In order to have half a chance of playing Internet videos smoothly, we needed as much RAM as possible to be assigned to the GPU, so I set gpu_mem in config.txt to 384. (I did try the maximum of 448, leaving only 64M for the system, but that made Raspbian 9 boot considerably slower because it had insufficient room for buffers. You'd have to use a Raspberry Pi 3 instead of a Zero W if you need much more GPU RAM.) I used an existing Raspberry Pi 1 B+ (with a wired connection that was always on and running public services) for the Web Adjuster part, setting up an SSH key for it to be able to log in to the Zero W without password and run omxplayer -o hdmi with a video URL (I used tvservice --explicit='CEA 3 HDMI' for a 16:9 screen of 720x480, which was as near as the Pi could get to the projector's actual resolution of 854x480, and I used a simple killall omxplayer.bin for the stop control). Performing the Web handling on the other Pi meant we didn't have to take up RAM on the Zero W for proxying and adjusting instead of for graphics (the B+ on the other hand was configured with almost all RAM for the system and hardly any for graphics---you don't need much for fbterm and tmux); it also meant the phone's proxy settings didn't have to change when the Zero W was powered down, and a third advantage was that packets sent from the wired B+ somehow seemed to reach the reconfigured Zero W more reliably than did packets sent from other Wi-Fi clients on the network.

The proxy itself was a home-compiled version of nginx with ngx_http_proxy_connect_module, by default set to pass through all CONNECT and non-SSL traffic to the specified remote sites (and without logging), but with an exception for an imaginary new wildcard domain (non-SSL) which it passed to my Adjuster instead.
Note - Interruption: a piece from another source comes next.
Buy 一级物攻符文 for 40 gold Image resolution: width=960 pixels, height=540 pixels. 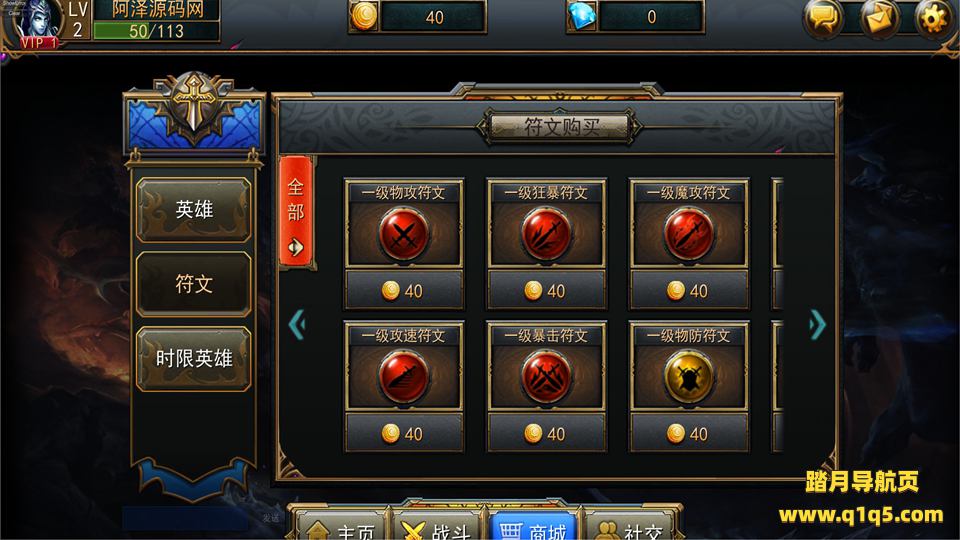pyautogui.click(x=403, y=290)
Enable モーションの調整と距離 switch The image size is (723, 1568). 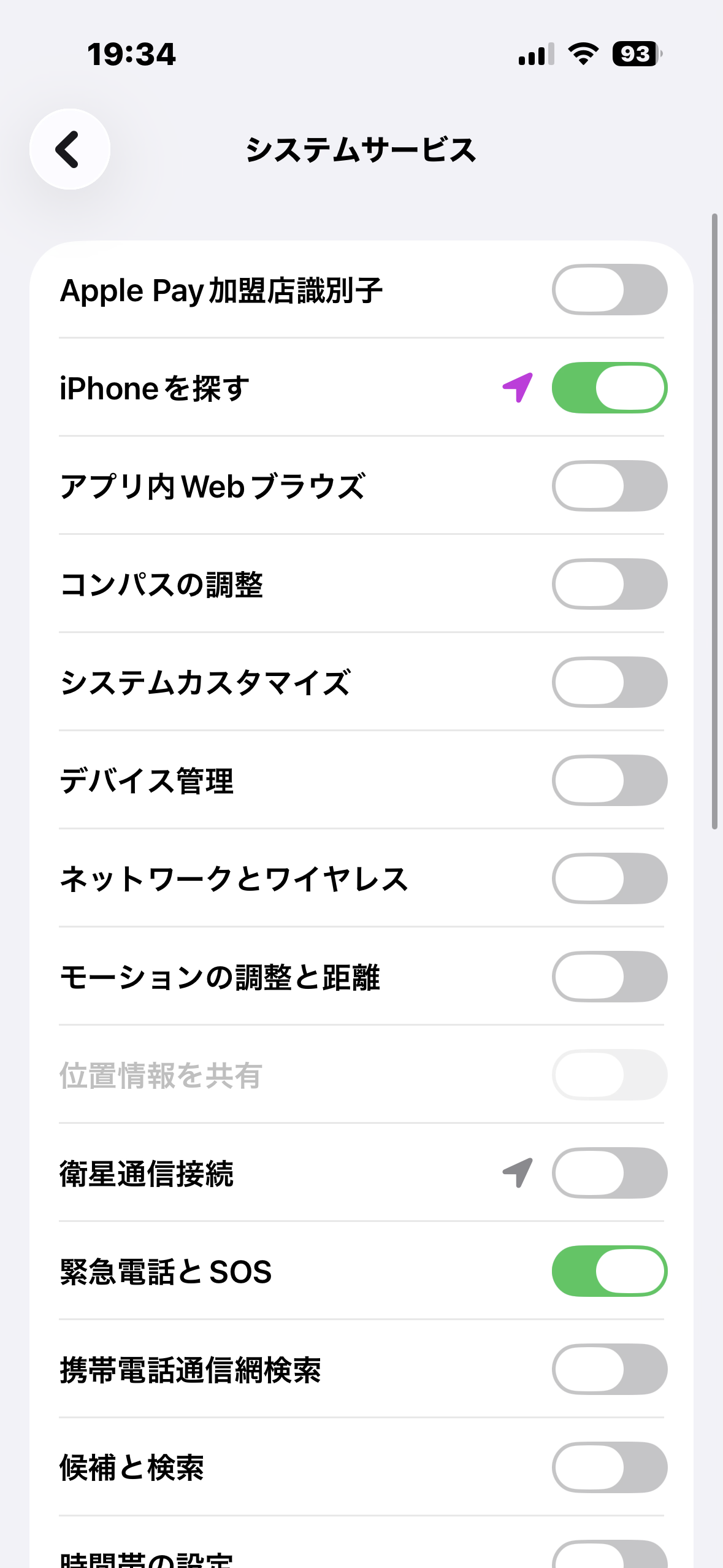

This was faster than passing all traffic through the adjuster in real_proxy mode, and it saved worrying about intercepting SSL sites and having the phone accept fake certificates (and/or complications due to its having already seen Strict-Transport-Security headers for the sites); the user simply browsed an alternate version of the site at my imaginary domain if they wanted the extra links to play videos on the projector, or browsed the site at its original domain if they didn't.
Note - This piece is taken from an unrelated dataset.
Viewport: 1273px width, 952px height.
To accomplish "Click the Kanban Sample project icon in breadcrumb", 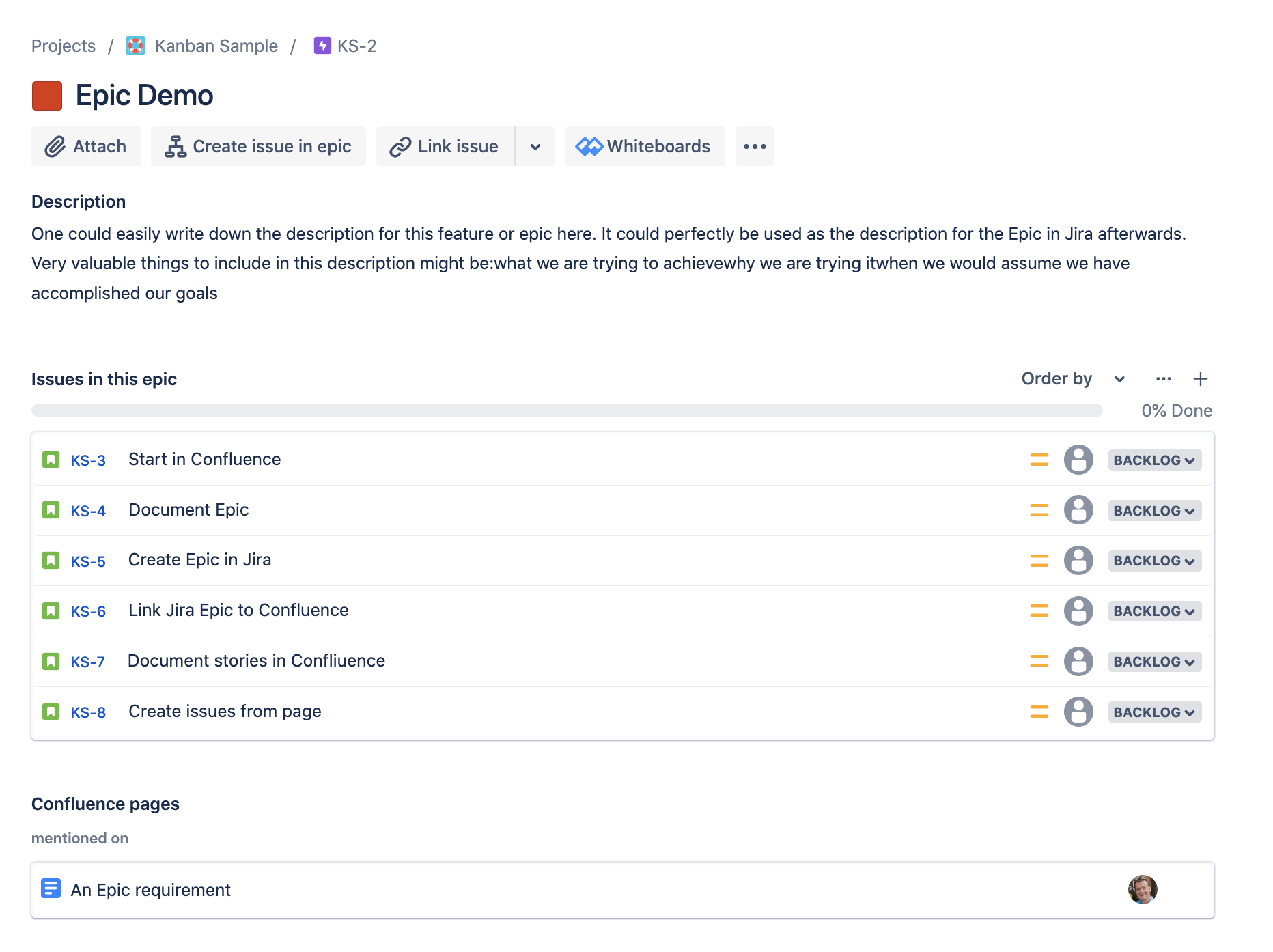I will click(135, 46).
To add the links for playing videos on the projector, I used Adjuster's prominentNotice="htmlFilter" option with an htmlFilter set to a Python function that scanned the original site for certain regular expressions to identify final video URLs (these regexps will probably have to change from time to time at the whim of the video sites). I also had to add some Javascript to headAppend for some sites, and had to use htmlUrl so the function could use youtube-dl --proxy="" -f best -g where appropriate.
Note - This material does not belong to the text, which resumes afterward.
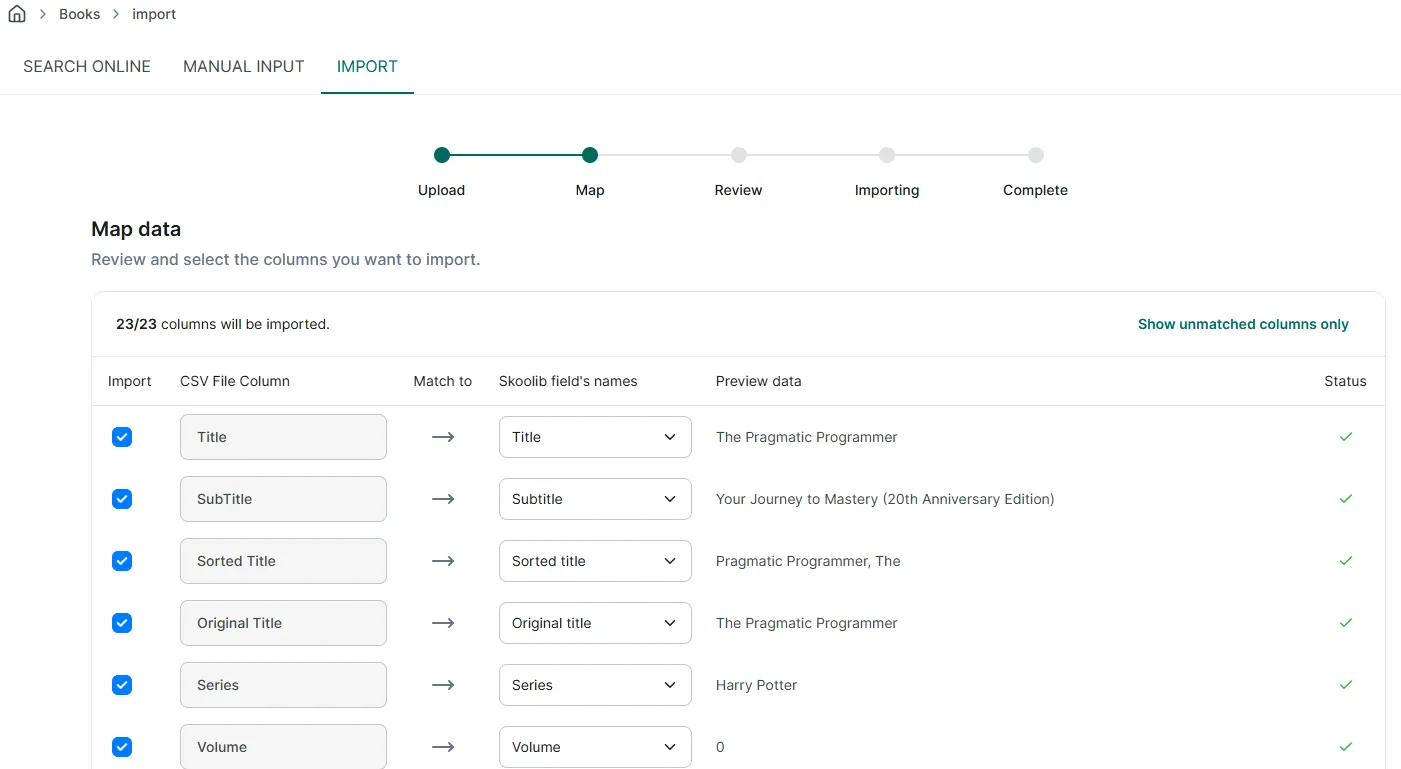
Task: Go to the home breadcrumb icon
Action: (x=17, y=14)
The links to play and stop the videos pointed to URLs which I handled using an Adjuster extensions module that simply started an ssh process to run the above-mentioned commands on the Zero W (with careful shell quoting of video URLs); when the Zero W was switched off, these links simply did nothing. (The extensions module was set to back-convert adjusted domains before sending them to the Zero W, because the Zero W wasn't using the proxy.)

I also set a normal GNU/Linux laptop to mirror its screen to the projector if plugged in via HDMI; this was simply a matter of using arandr to find a suitable xrandr command that overlays both screens, and putting this in an infinite loop (with sleep 5) in a script which I called .screenlayout/ and placed in .config/lxsession/LXDE/autostart (as the laptop was running LXDE), so that the xrandr command would be executed shortly after any HDMI cable is plugged in. Ideally I should have used MiracleCast but, besides requiring a systemd upgrade, it would also be complex on that hardware to enable WiDi and WiFi's wpa_supplicant simultaneously, and as the user primarily wanted to use the iPhone rather than the laptop I thought this was unlikely to be worth the extra effort.

All material © Silas S. Brown unless otherwise stated.